"Eu é um outro". Foi com falas como essa que Arthur Rimbaud
redirecionou os caminhos da poesia e ainda hoje se mantém como um
dos autores mais modernos que existem.
Ser "outro" é uma das vontades humanas mais arraigadas e antigas,
é também a nossa grande impossibilidade. Rimbaud foi um caçador
que se tocaiou, durante algum tempo, na tentativa de conseguir um
poema que fosse além do seu corpo, que produzisse mais que alma,
morte ou poesia. Ele queria um poema impossível. Desistiu muito
jovem da empreitada, mas o que produziu deixou marcas indeléveis
na história da literatura.
Nunca saberemos exatamente como o outro nos enxerga. Tudo que vem do
"outro" é filtrado pelo "eu". Por mais que as palavras de Rimbaud
nos dêem argumentos para vôos imaginários, nos
permitindo uma reflexão sobre nossas múltiplas faces,
nossas diversas escolhas, estaremos sempre na jaula de nós
mesmos. O mais próximo que nos vemos, como os outros nos vêem,
é no contrário dos espelhos. Não ajuda muito este
rascunho invertido da realidade.
Depois de Rimbaud tentar caçar o impossível e subverter
o pensamento da época em que viveu, surge Clarice Lispector,
colocando mais mistério na fala do poeta, quando ela, aparentemente,
o resume: "Eu é".
Se com Rimbaud nos transferimos para o outro, seja para não
sermos nós mesmos, seja para nos olharmos de fora por algum
tempo, num jogo quase infantil de imaginação ou num
daqueles exercícios místicos de "viagem fora do corpo", com
Clarice nos aceitamos, nos incorporamos do "é", esta grande
palavra, que apesar de formada por uma letra, carrega uma gama de
significados quase inexpugnável.
Por isso, Clarice considerava a palavra "é" como a mais
importante da nossa língua, pois se trata de uma palavra que
nos contém, que nos sentencia à não-fuga, à
não-tentativa de buscarmos horizontes além das fronteiras
do nosso corpo ou espírito.
Clarice era também uma caçadora, como Rimbaud, mas diferente
dele, ela caçava outro impossível: a aceitação
plena do que somos, a essência humana sem passado ou futuro,
ela queria mesmo era se apossar do "é da coisa", queria ser
uma pessoa na completude do presente, sem espaços vazios.
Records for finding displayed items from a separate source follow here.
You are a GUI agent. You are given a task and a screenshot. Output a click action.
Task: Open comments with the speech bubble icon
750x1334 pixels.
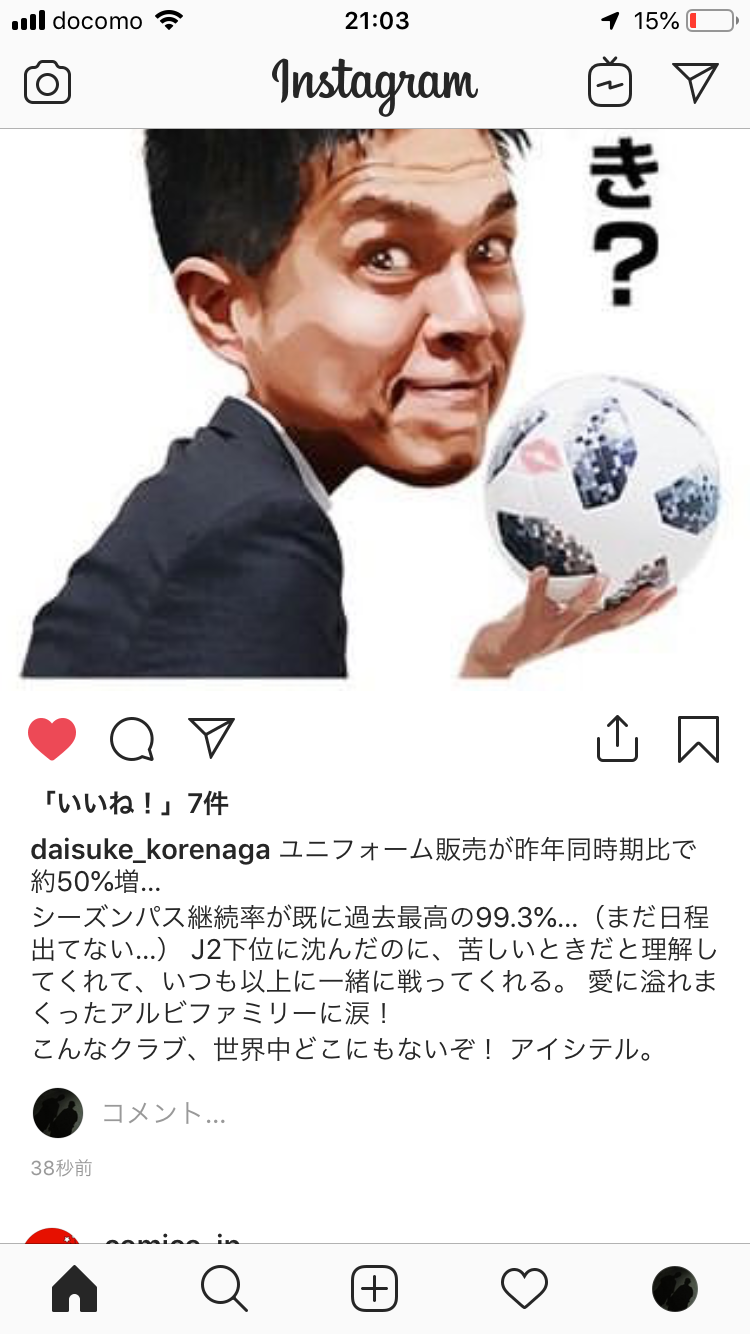click(132, 740)
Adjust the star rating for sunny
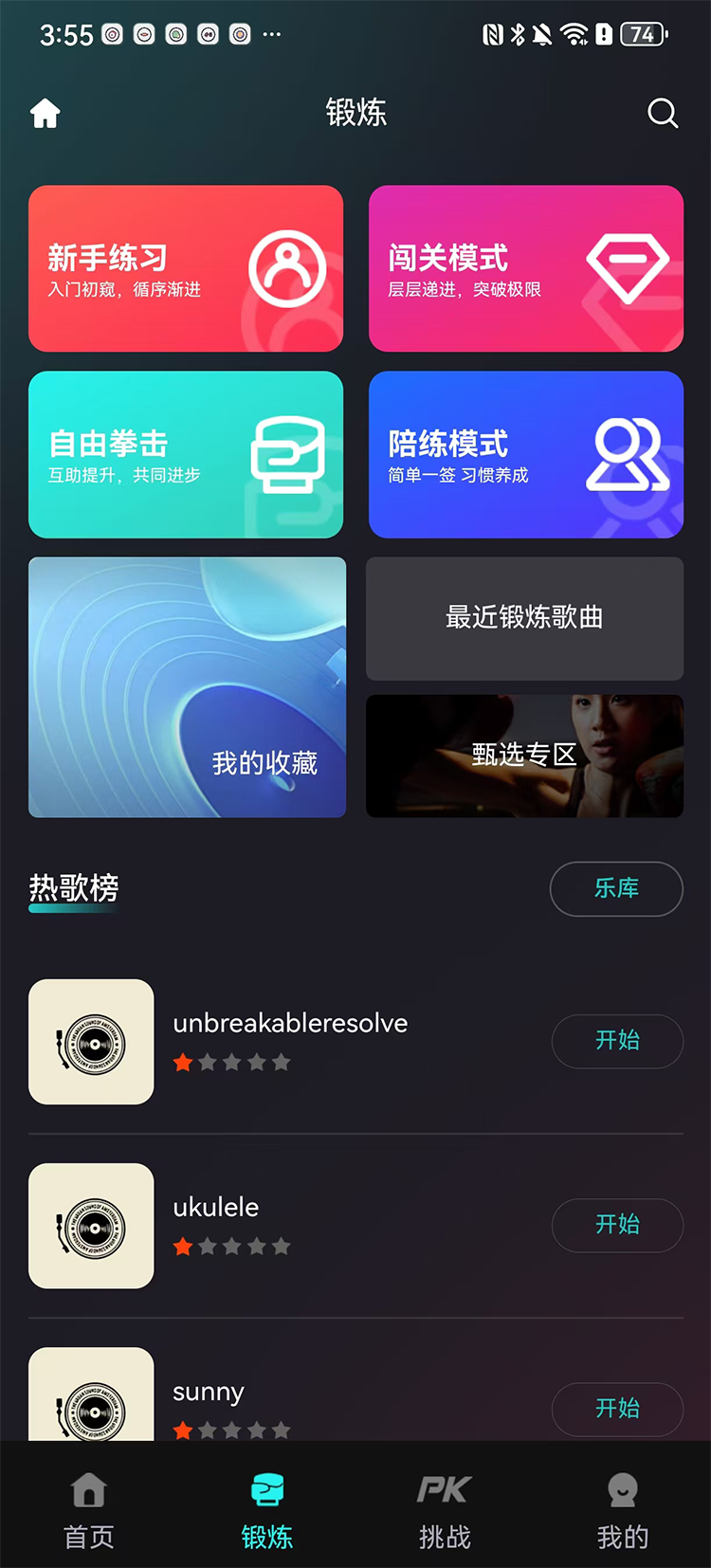 pyautogui.click(x=232, y=1429)
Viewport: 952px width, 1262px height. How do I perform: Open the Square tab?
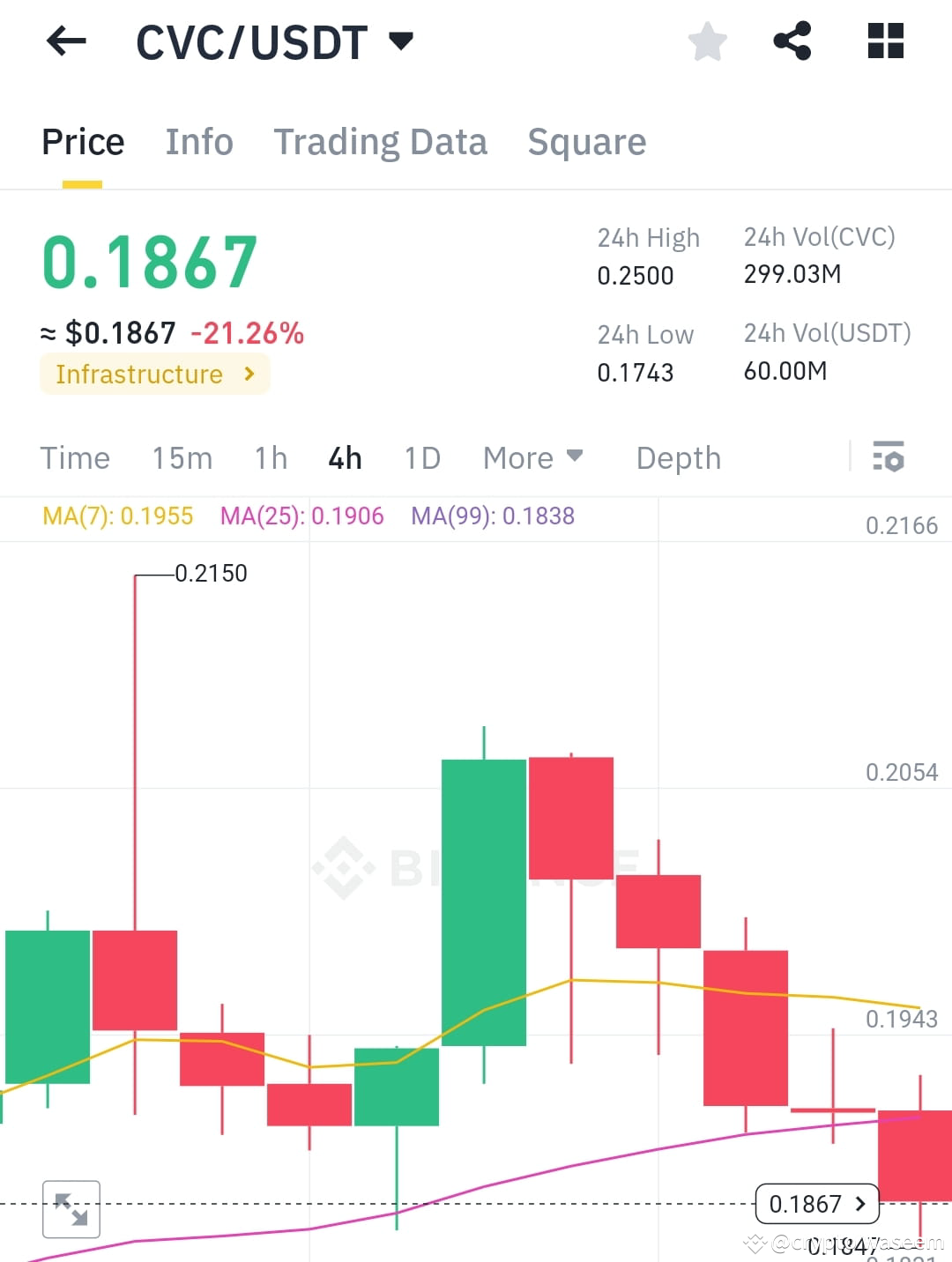[586, 142]
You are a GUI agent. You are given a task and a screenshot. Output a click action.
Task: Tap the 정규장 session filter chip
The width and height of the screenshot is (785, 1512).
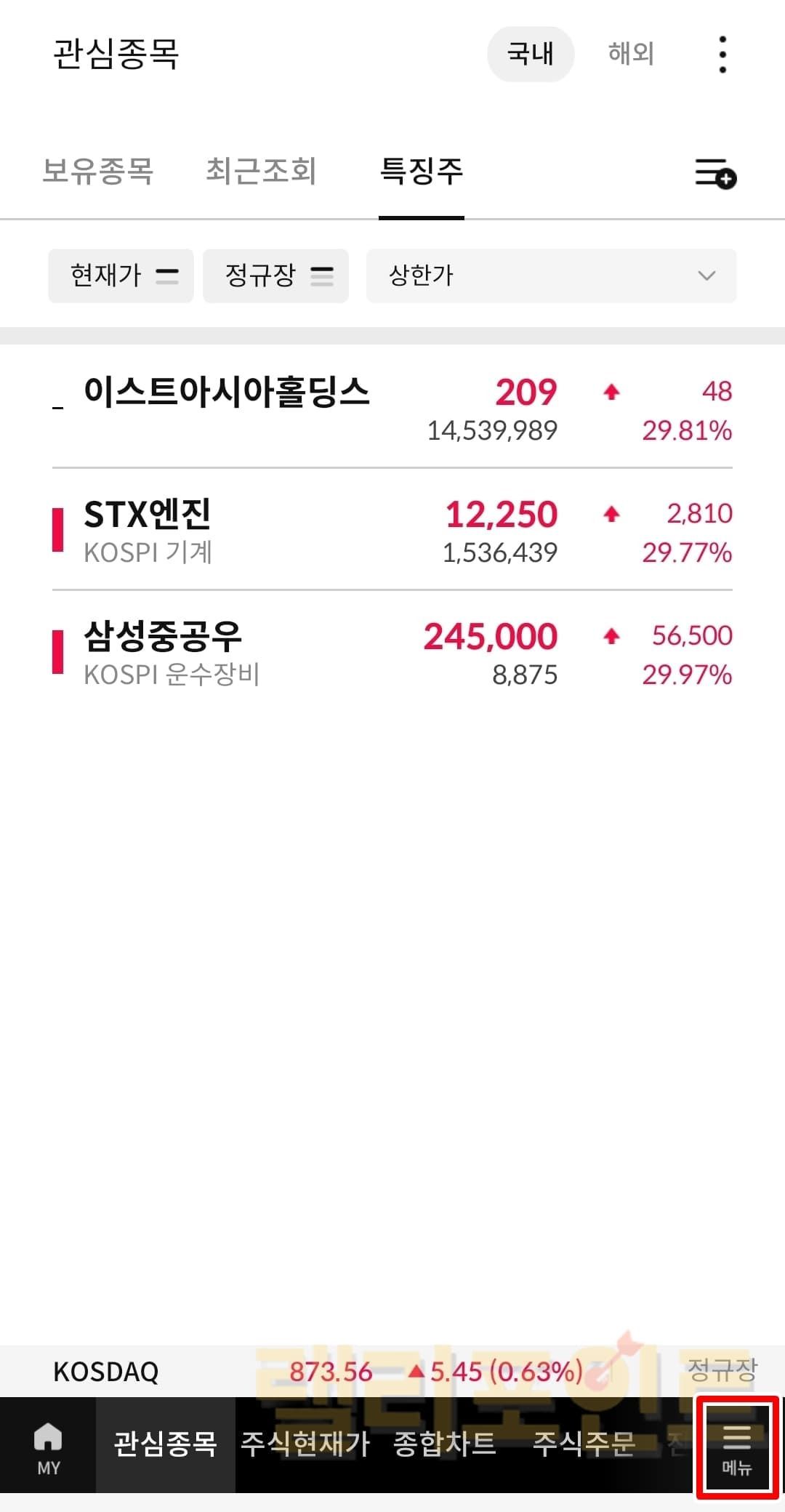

Clarice
queria ser sólida.
A obras destes caçadores do impossível são vastas
e permitem, a cada leitura, novas interpretações, novos atalhos
transformadores.
São dois autores rotulados de enigmáticos porque inventaram
uma literatura enquanto tentavam entender o humano. São antagônicos
e se completam: Arthur Rimbaud fugindo pra longe de si mesmo, gritando:
"Eu é um outro"; Clarice Lispector se despedindo do lado de
fora e segredando a cada um dos seus leitores: "Eu é."